[Item position entries]

* * *

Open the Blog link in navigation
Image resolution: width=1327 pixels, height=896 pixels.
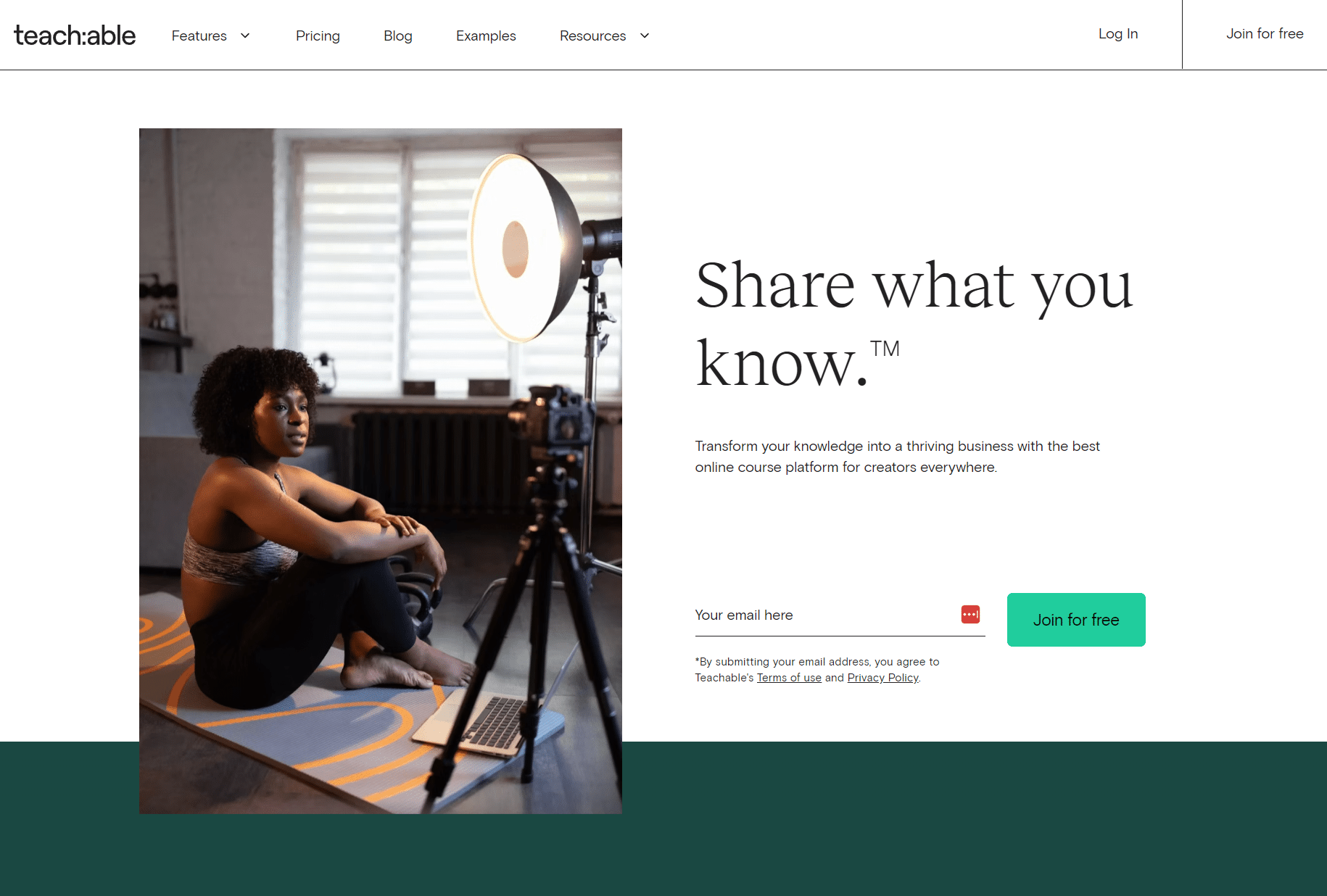coord(398,36)
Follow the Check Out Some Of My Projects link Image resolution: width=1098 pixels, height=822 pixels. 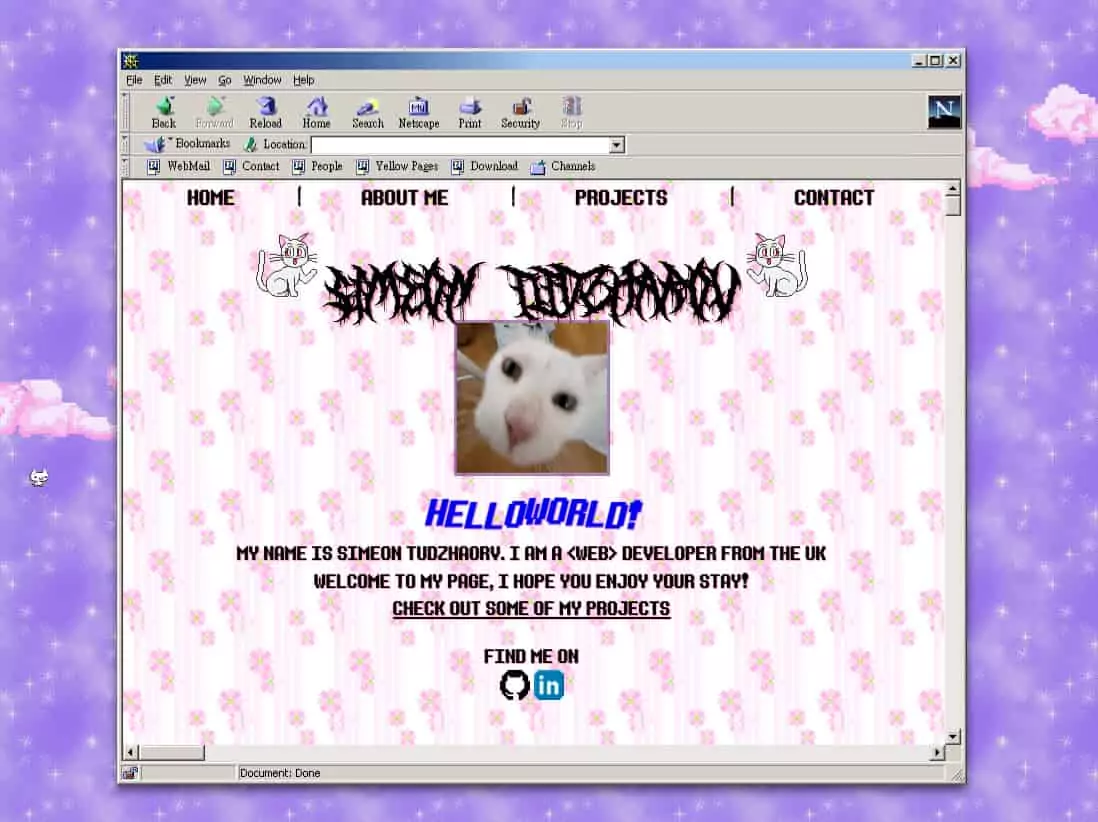pos(531,609)
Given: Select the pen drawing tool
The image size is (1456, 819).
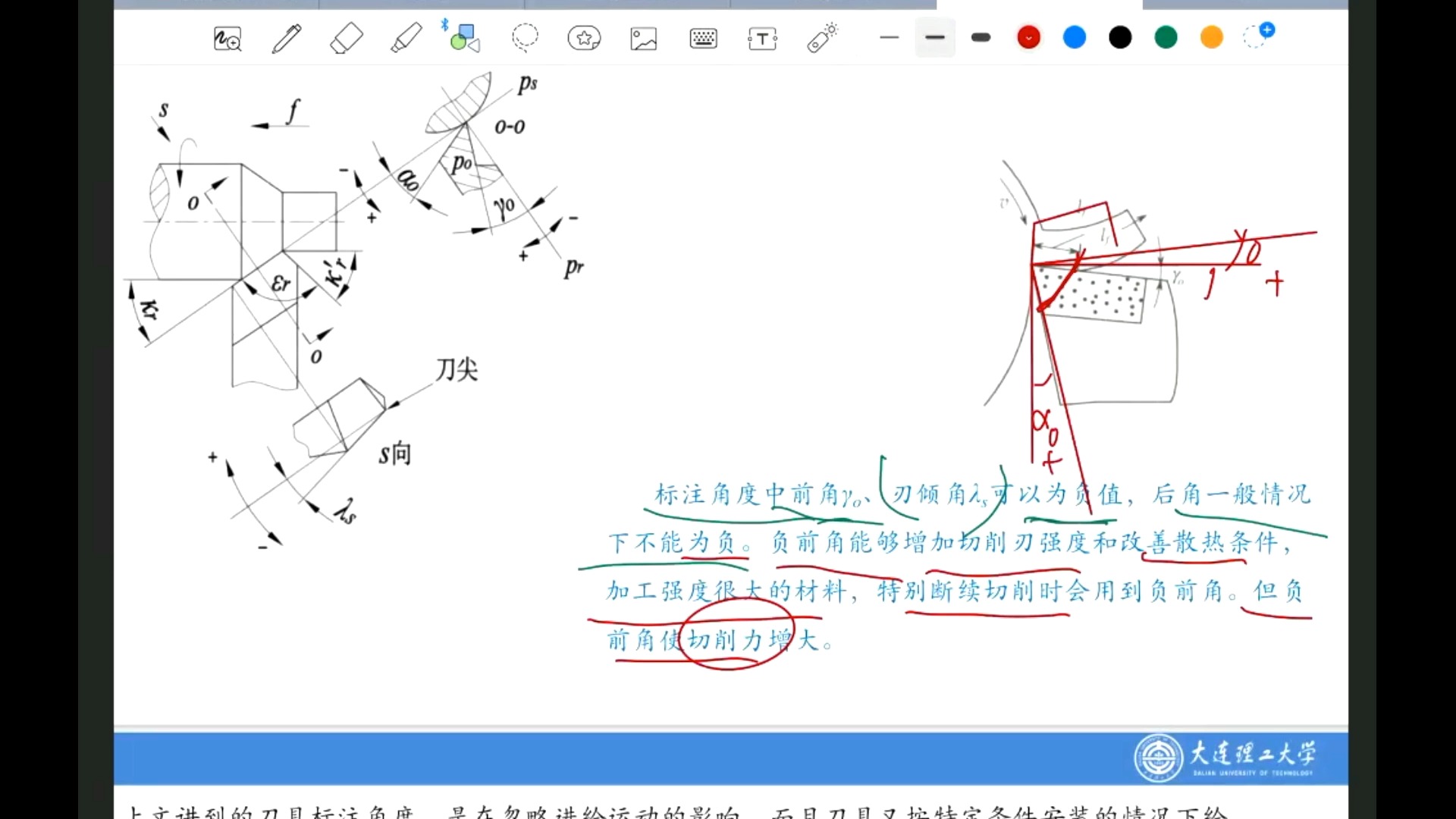Looking at the screenshot, I should [x=287, y=38].
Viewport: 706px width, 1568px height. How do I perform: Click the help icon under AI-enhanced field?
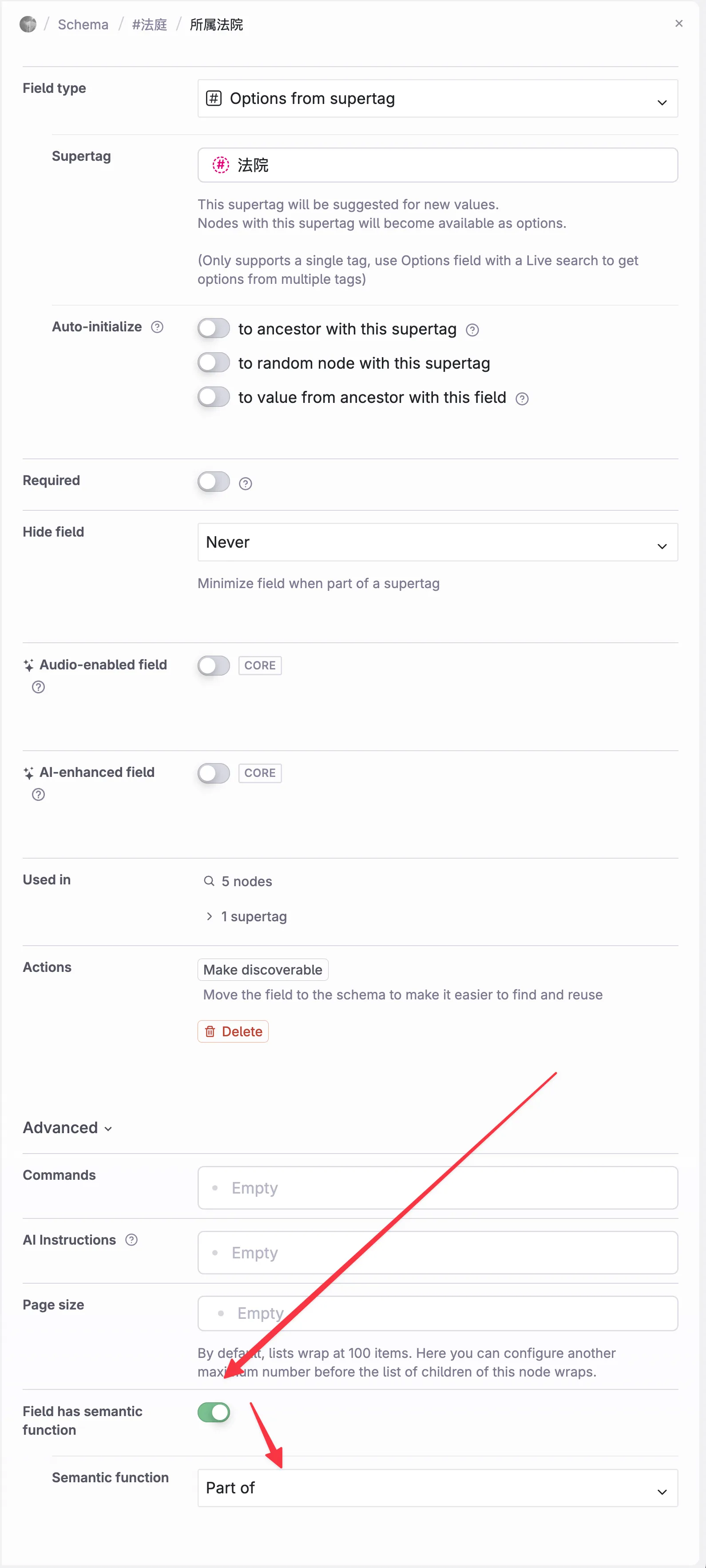coord(38,794)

* * *

▶ TO BE DONE
Starting at the line containing "Viewport: 706px width, 1568px" and continuing to the end of the lines, substitute "info icon" for "help icon" and leave everything else unchanged, omitting the pictures from your answer.

▶ FULL RESPONSE
Viewport: 706px width, 1568px height. How do I perform: Click the info icon under AI-enhanced field?
coord(38,794)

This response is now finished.